Когда Марион вышла, Коллинз уселся за свой стол, чтобы разделаться с докладами и отчетами, требовавшими его подписи. Он с радостью увидел циркуляр службы иммиграции и натурализации, содержащий его личное разрешение на въезд в страну невесты Измаила Янга. Подписав документ, Коллинз отнес его Марион и велел немедленно отправить, а Янгу послать копию. Вернувшись в кабинет, он остановился у камина и задумался над тем, что еще предстояло сделать в последний день работы на посту министра юстиции Соединенных Штатов. Написать заявление об отставке. Попроще или напыщенно? Нет, не годится ни то, ни другое.

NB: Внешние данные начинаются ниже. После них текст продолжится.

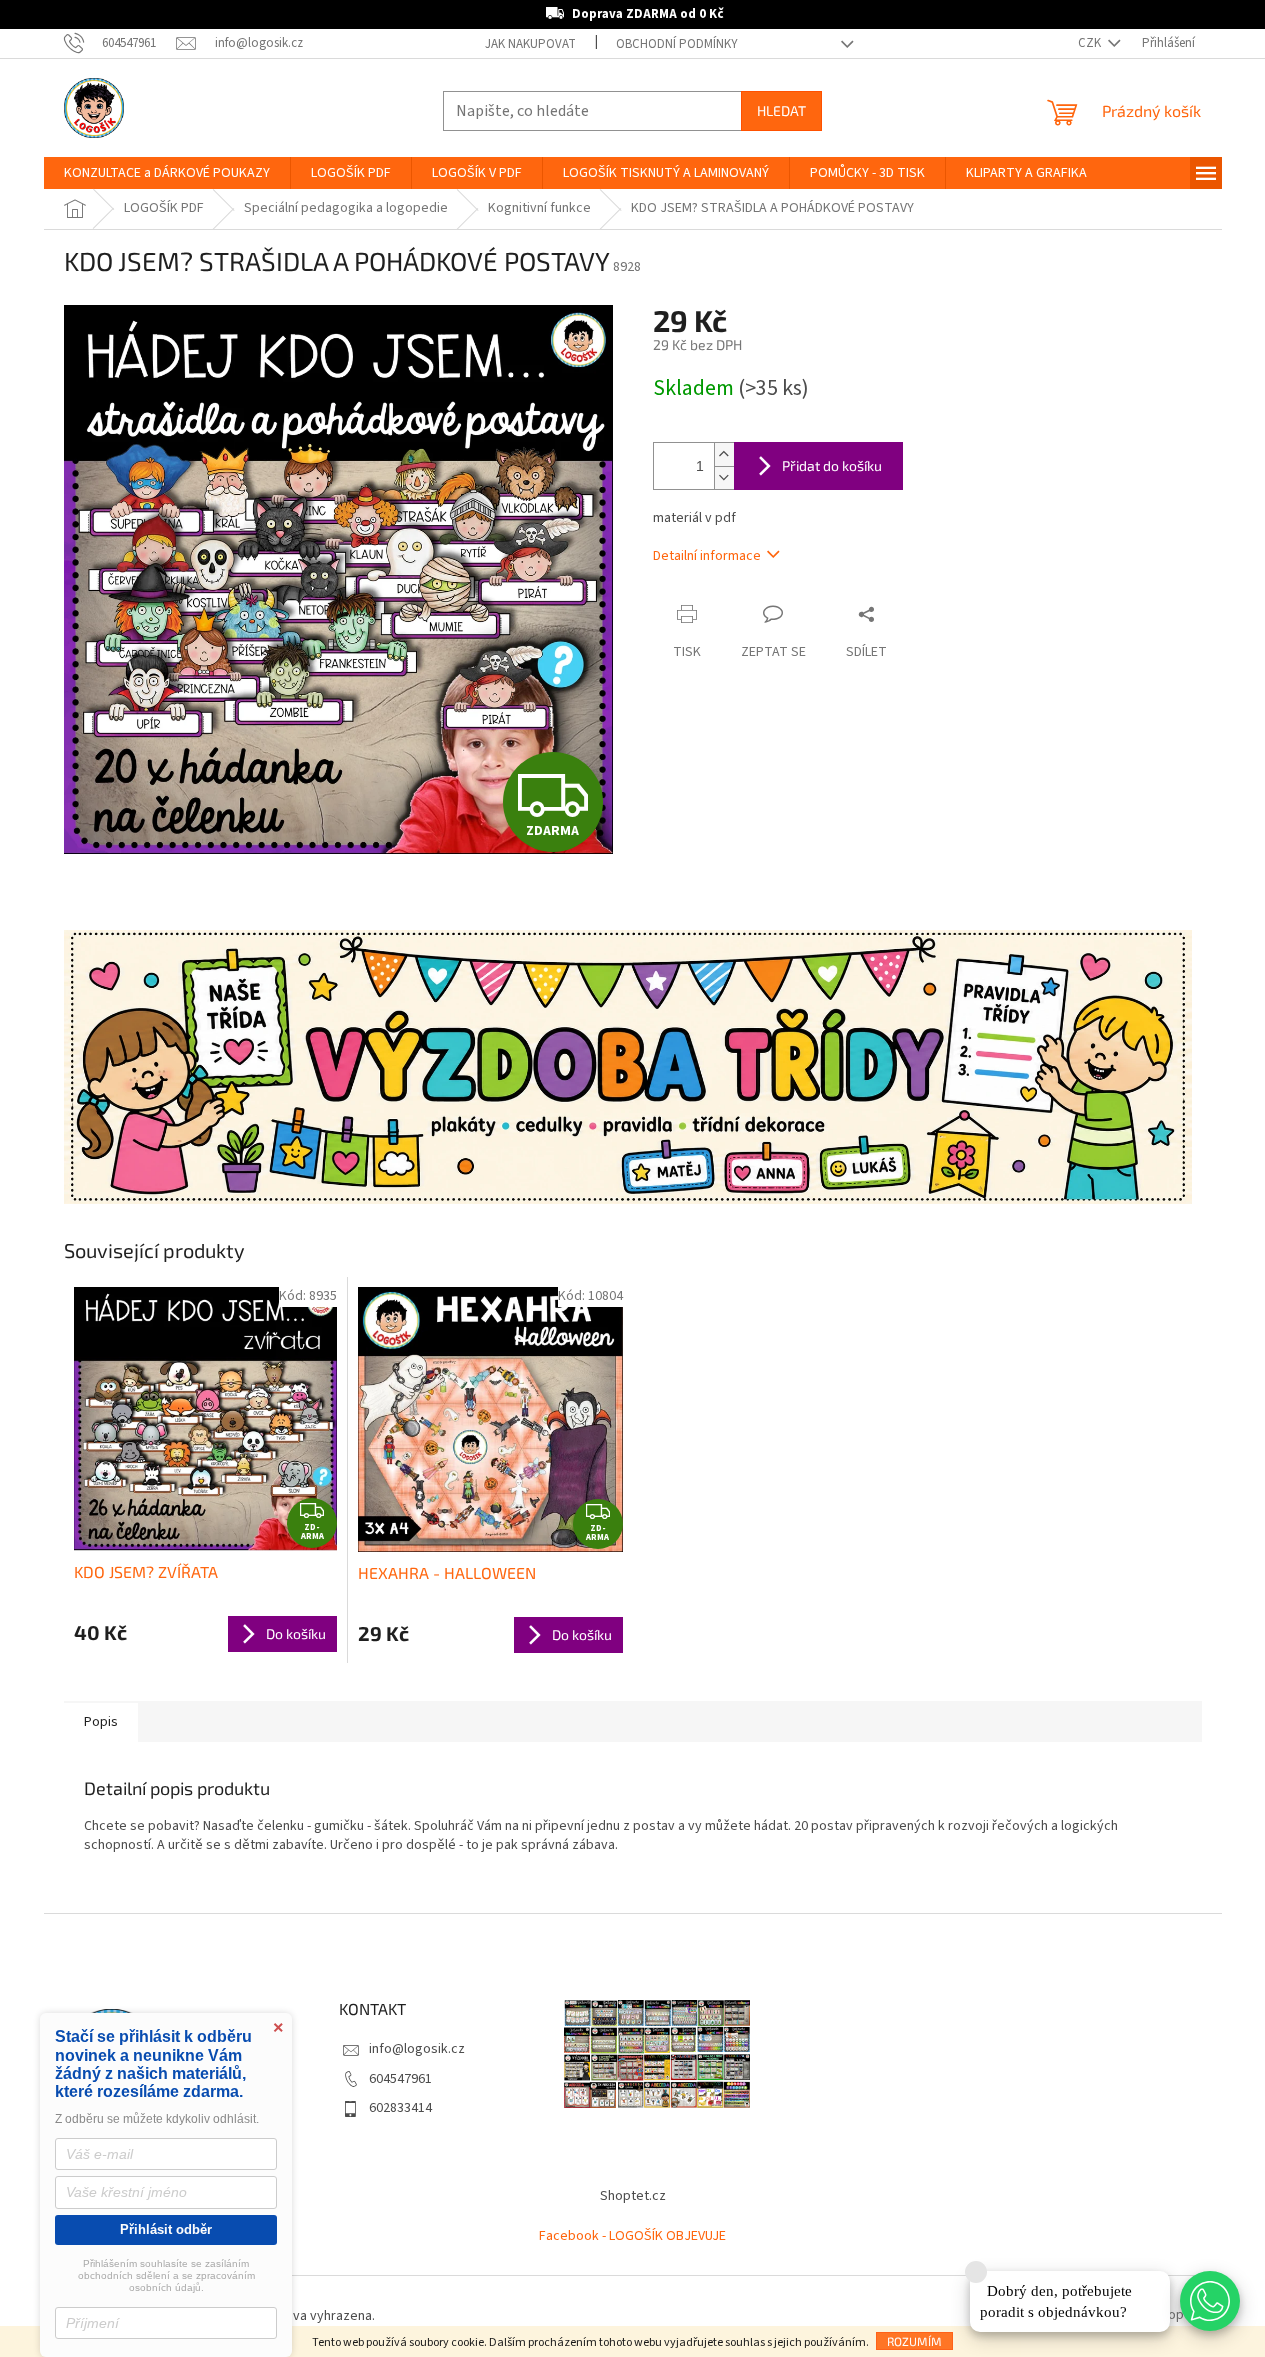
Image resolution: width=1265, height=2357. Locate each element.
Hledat (781, 110)
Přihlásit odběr (166, 2229)
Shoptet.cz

Агрессивно или робко? Тоже не. годится. Наконец он нашел верный тон: решение подать в отставку с поста министра юстиции продиктовано его совестью. После долгих и мучительных раздумий он пришел к выводу, что не может более разделять позицию администрации по тридцать пятой поправке к конституции и считает, что поступит по совести и выполнит долг перед страной, уйдя в отставку и посвятив все свои силы борьбе против ратификации поправки. Да, это верный тон. Торопливо усевшись за стол, он достал бланк со своим личным грифом и быстро записал только что обдуманный текст.